Guelph Council Gives Thumbs Up to Higher Development Charges

Matthew LafontaineDowntown Guelph, Real Estate News

Photo Credit: Toronto Star

Photo Credit: Toronto Star

Burdened by the rising costs of maintaining a growing city and paying for infrastructure, Guelph City Council has given the go ahead to raise development charges on new homes, condos and apartments effective the beginning of March.

What this means is that prior to building any new homes or condo units, builders will have higher up-front fees to the City in order to get a building permit and get the project off the ground effectively raising the cost of each new home which will undoubtedly have a trickle down effect increasing the cost to new home/condo buyers.

Development charges are typically used by municipalities as a means of off-setting the infrastructure costs associated with development, the expansion of sub-divisions and intensification alike and the added burden of road maintenance, expanded demands on public transit and social services. This all comes with a hefty price tag and this money has to come from somewhere. As some would deem these charges as a “New Neighbour Tax”,the municipality feels the fairest way of assessing these added costs is to burden them onto the home building industry, which unfortunately becomes another tax on the future home owners and residents of Guelph.

For the full run-down of the increases, see the Mercury article below here:

Council hikes residential development charges 12.5 percent

Chris Heralt, Guelph Mercury; January 29th, 2014

City councillors on Monday voted 7-3 in favour of an updated development charges bylaw that raises residential rates by 12.5 per cent, likely increasing the cost of a newly built single-detached home by $3,000.

The updated bylaw will see development charges levied on a single detached home or townhome built after March 2, 2014, grow from $24,208 to $27,232. The rate for a two-bedroom apartment will rise to $16,389 from $14,568. For a condominium, the rate rises to $20,508 from $18,232.

The development community balked at the increases when they were proposed last fall, but some councillors, including Lise Burcher, questioned whether the increases go far enough.

“In principle, we hear that growth doesn’t pay for itself. Why would we not max out (development charges) to cover the cost of development and servicing the community.”

“What we’re trying to do here is be reasonable,” city chief financial officer Al Horsman replied.

“We’re not maxing out, we’re putting something forward that’s consistent with the past,” Horsman said later.

The city has identified $547 million in “development charge-eligible capital infrastructure” such as new roads, parks, transit vehicles and city buildings, which must be paid for in part through the increased levies.

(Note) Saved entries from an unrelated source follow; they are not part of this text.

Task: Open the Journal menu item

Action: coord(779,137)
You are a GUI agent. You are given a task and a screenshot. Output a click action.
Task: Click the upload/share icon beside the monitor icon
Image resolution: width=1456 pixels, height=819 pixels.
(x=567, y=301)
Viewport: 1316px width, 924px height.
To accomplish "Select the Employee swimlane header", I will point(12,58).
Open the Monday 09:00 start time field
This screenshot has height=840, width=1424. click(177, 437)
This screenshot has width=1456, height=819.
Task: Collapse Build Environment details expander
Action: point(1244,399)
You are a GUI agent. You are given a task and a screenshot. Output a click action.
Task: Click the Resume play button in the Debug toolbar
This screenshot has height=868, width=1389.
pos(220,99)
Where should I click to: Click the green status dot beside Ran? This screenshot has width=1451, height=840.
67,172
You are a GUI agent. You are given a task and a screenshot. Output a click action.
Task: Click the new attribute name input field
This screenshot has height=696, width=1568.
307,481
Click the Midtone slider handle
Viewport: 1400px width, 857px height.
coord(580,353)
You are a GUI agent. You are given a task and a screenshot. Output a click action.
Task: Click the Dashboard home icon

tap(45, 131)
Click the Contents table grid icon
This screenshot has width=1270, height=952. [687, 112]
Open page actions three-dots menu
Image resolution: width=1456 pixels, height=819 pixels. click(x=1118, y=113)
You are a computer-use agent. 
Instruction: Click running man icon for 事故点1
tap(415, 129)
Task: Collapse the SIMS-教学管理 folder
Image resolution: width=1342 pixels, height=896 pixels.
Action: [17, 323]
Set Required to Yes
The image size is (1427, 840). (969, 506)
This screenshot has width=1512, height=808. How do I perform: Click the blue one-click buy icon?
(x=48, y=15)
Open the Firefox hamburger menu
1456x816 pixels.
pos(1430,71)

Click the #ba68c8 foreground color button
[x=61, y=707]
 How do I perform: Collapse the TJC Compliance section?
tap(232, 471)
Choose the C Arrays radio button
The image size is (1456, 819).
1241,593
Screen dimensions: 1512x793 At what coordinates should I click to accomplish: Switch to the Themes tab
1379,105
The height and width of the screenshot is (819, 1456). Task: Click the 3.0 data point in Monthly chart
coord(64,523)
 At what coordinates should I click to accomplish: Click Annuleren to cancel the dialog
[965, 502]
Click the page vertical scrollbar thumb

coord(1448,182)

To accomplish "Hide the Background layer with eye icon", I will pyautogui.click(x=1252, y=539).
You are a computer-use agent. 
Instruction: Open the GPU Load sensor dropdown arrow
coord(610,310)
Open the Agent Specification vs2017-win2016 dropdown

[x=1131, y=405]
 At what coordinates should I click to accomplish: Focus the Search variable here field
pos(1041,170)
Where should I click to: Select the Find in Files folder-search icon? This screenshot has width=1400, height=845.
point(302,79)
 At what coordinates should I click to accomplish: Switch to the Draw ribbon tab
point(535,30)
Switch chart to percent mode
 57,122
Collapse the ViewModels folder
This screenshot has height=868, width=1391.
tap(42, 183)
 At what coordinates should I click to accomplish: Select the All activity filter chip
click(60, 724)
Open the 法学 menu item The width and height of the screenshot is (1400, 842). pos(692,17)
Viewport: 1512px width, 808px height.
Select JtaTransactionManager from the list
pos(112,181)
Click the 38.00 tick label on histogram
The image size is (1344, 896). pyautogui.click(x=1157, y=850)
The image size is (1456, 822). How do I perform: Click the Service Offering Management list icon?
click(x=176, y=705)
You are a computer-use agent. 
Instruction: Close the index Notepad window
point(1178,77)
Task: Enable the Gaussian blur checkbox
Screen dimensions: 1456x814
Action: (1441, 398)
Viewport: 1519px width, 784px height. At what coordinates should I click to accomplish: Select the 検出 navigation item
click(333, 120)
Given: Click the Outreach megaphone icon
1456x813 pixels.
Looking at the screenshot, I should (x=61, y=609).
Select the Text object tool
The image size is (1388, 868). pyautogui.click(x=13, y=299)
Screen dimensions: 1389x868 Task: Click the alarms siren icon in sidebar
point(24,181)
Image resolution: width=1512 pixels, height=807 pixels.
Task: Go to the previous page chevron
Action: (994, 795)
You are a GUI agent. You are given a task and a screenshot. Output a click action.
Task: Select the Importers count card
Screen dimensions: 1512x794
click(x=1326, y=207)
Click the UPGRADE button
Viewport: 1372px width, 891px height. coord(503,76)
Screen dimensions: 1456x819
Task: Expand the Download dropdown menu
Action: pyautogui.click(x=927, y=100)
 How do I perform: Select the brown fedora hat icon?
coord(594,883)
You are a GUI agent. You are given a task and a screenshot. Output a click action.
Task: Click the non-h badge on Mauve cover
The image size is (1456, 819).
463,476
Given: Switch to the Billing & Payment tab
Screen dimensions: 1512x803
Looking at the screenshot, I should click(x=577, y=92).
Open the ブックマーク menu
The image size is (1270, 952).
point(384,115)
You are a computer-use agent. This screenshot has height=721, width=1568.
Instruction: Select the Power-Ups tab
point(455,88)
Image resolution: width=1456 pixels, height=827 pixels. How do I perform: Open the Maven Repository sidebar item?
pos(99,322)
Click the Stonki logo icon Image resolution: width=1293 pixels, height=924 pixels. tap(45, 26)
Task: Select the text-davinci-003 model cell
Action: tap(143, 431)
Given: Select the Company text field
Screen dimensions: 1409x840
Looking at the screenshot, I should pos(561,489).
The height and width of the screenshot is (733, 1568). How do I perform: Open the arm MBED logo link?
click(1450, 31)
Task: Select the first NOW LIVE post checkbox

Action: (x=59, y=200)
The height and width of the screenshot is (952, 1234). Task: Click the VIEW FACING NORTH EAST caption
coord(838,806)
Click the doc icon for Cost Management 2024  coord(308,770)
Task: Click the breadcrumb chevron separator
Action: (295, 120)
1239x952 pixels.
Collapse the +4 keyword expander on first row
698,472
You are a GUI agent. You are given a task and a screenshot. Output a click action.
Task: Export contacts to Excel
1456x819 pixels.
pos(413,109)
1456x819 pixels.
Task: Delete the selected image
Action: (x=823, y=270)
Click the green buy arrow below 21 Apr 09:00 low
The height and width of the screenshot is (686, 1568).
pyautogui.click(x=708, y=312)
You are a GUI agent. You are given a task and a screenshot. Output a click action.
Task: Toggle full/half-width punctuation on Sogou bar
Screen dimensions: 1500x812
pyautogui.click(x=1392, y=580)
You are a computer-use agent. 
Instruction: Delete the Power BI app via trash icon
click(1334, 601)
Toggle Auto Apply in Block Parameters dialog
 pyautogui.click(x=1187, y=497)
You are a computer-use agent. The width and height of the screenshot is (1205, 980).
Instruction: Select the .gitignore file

Council also voted to reduce development charges levied on new commercial and industrial developments in the city to a unified rate of $9.09 per square foot, down from $12.27 for commercial projects and $9.97 for industrial projects.

But councillors Cam Guthrie and Bob Bell contended the rates should remain split, and the industrial rate should be lowered to $6.54 per square foot, as it would have been if the city kept its previous formula for coming up with rates, to attract more manufacturing to the city.

“If someone’s choosing to develop here and they’re planning a 500,000-square-foot building, the difference between $6.54 and $9.09 is a lot of money,” Guthrie said.

“We haven’t found that the lower industrial rate has resulted in the number of inquiries that we had anticipated,” Peter Cartwright, the city’s general manger of economic development, replied.

Cartwright and Horsman also pointed out the changing nature of business means it’s difficult to discern the difference between a commercial development and an industrial one, leading to confusion with investors hoping their projects appear more industrial than commercial, in order to score the lower of the two rates.

“If it’s a balance between fairness and convenience, then fairness should win,” Bell said of the proposal to blend the commercial and industrial rates together.

A motion to keep the separate rate for industrial development, moved by Guthrie, failed with six votes against and four in favour.

Also included in the updated development charge bylaw is a continued exemption of new buildings constructed by the University of Guelph, and a new levy amounting to $64 on each new townhouse or single-detached home to help pay for Wellington-Dufferin-Guelph public health’s new headquarters.

Guelph chief administrative officer Ann Pappert also revealed to council that the cost incurred by the city to clean up after the Dec. 22 ice storm and January blizzards is somewhere between $500,000 and $750,000. But she stressed that figure doesn’t include the cost of restoring the city’s tree canopy, which was significantly diminished by the ice storm.